(Records to use)
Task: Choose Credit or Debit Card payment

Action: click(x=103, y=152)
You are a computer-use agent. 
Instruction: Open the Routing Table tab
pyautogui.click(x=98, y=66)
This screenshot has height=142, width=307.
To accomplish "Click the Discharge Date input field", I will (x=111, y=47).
--
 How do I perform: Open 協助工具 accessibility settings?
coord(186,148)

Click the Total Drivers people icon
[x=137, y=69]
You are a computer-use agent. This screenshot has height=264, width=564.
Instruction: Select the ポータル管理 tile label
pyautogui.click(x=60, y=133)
--
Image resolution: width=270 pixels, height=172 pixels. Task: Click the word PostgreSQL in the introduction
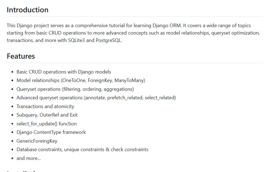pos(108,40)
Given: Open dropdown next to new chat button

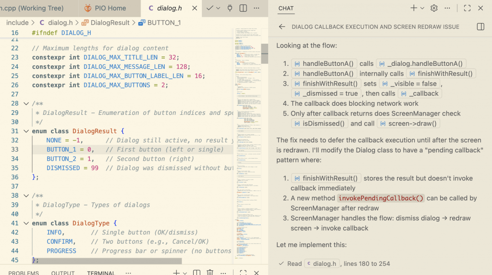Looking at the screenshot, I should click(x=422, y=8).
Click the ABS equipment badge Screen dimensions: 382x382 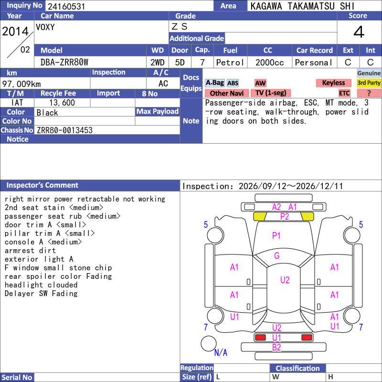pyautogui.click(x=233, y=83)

(What to work on) The answer must be a single number: how many lines in the data above contain the string "computer".

(Written answer) 2